Texto extraído:
* * * * * * *

Historia vs. realidad: El día que Sudáfrica eliminó el racismo por el deporte



 

Tomada de: www.rugbyworldcup.com

Sudáfrica, una nación que mediante una lucha social llevada a cabo por más de 50 años, logró su objetivo de emancipación y victoria, liderada por Nelson Mandela, que mediante un deporte de fuerza mental y psicológica, logró transmitir un mensaje de paz y esperanza al mundo.

El partido de la semifinal entre Sudáfrica y Nueva Zelanda en el marco del mundial de rugby de Inglaterra, hace memoria sobre esa final que le ganaron los Springbocks a los All Blacks en 1995 y que representó un paso gigante en la lucha por la igualdad de derechos civiles en Sudáfrica.

* * * * * * *

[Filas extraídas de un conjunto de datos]
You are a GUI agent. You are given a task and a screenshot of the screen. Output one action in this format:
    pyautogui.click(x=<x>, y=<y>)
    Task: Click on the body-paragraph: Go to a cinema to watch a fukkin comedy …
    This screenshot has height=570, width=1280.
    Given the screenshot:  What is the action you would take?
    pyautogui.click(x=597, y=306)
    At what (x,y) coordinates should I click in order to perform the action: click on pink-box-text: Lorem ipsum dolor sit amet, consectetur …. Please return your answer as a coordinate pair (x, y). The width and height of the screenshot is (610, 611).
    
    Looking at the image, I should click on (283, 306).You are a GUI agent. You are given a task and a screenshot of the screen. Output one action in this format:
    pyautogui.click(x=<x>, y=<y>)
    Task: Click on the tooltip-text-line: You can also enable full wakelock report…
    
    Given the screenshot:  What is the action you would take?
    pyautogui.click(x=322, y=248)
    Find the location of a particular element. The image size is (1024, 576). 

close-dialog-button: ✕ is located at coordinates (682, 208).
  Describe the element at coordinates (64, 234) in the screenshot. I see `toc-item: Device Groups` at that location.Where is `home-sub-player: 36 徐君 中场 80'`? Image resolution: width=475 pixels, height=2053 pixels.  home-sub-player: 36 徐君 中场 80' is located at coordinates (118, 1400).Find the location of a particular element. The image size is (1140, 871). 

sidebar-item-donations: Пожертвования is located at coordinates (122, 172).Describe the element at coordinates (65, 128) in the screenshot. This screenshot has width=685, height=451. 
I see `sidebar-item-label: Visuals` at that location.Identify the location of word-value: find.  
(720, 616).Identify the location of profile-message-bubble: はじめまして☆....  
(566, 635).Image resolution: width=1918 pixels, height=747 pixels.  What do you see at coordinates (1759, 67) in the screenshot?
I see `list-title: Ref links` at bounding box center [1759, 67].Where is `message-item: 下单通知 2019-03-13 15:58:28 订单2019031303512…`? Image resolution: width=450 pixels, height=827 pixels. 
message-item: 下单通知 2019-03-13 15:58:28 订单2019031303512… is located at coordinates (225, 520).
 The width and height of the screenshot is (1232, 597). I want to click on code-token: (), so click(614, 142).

* * * * * * *

Requisitos del ejercicio:
1. Resume en forma de lista el párrafo del texto sobre Sudáfrica y el rugby que empieza con "El partido de la semifinal". Conserva sus datos principales.
2. Transcribe del texto sobre Sudáfrica y el rugby el fragmento que comienza con "Tomada de: www.rugbyworldcup.com" y sigue hasta "esperanza al mundo.".
Las filas no intervienen en este ejercicio.

Soluciones por tarea:
1.
- El partido de semifinal entre Sudáfrica y Nueva Zelanda se juega en el mundial de rugby de Inglaterra.
- Ese partido recuerda la final de 1995, que los Springbocks le ganaron a los All Blacks.
- Aquella final representó un paso gigante en la lucha por la igualdad de derechos civiles en Sudáfrica.

2.
Tomada de: www.rugbyworldcup.com

Sudáfrica, una nación que mediante una lucha social llevada a cabo por más de 50 años, logró su objetivo de emancipación y victoria, liderada por Nelson Mandela, que mediante un deporte de fuerza mental y psicológica, logró transmitir un mensaje de paz y esperanza al mundo.